Había estado por años engalanando la nevera con una espiga de la
abundancia en su interior, por tierra habían metido sus hermanas
cuando lo querían y no lo habían tampoco abandonado, las lentejas
que se echan en los bolsillos y se regalan en noche vieja. Una de las
mismas que días después del nacimiento de su hijo había llevado
con la etiqueta de marca Liebfraumilch y
la imagen de Beethoven para estimular la producción de leche.
Era
una simple puntilla estriada.
Pero ahora era una jota de acero.

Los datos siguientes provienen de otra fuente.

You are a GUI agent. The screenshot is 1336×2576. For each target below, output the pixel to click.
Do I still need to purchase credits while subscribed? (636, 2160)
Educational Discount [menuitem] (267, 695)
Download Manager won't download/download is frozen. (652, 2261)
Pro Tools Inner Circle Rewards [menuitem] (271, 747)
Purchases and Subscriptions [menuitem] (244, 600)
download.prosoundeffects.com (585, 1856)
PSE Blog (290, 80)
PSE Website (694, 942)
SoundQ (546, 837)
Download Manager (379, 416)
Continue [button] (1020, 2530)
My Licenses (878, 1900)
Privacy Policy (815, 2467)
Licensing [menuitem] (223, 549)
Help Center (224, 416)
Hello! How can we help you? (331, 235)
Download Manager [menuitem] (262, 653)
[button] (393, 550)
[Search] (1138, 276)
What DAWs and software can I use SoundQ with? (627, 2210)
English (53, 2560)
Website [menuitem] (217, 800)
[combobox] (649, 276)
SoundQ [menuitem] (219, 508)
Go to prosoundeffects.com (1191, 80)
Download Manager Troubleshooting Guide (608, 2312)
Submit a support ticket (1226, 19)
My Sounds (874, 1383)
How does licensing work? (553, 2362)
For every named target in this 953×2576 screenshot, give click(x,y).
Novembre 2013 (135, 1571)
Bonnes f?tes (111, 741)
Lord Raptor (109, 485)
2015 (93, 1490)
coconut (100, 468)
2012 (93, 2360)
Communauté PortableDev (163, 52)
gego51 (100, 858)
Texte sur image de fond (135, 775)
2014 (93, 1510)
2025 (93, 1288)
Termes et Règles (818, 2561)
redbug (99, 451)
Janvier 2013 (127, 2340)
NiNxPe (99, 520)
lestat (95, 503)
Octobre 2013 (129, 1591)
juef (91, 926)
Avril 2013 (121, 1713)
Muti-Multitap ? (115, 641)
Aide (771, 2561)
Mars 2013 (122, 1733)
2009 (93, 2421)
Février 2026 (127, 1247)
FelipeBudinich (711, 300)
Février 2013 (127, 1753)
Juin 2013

Demasiado sofisticada en el
significante; por la fuerza había sido transformada de i
en j
que no se
dejaba mantener en el suelo sino que elevaba su nariz a lo alto. Te
admiro porque has arañado el mundo le
dijo una vez cuando ya nada de los dos tenía esperanzas. Ahora
podría servir de tirabuzón.
Cuando
sacó del bolsillo de la camisa el cigarrillo, luego de comprar la
botella de vino; la muchacha todavía no se cansaba de mirar a
hurtadillas, vio que estaba descoyuntado a la altura del filtro. El
filtro tenía una inscripción: RED EVD
podría significar Red-en-ver-diferente
y se
estremeció porque cuando recogió el objeto no notó que la escoba
tampoco había arrastrado mil fragmentos de vidrio color azul
cobalto, coba-de-lo-alto,
o color azul petróleo (insigth aún por determinar), la botella
todavía no quería irse a fundir con lo indiferenciado, los
múltiples puchos estripados en el cenicero del sueño.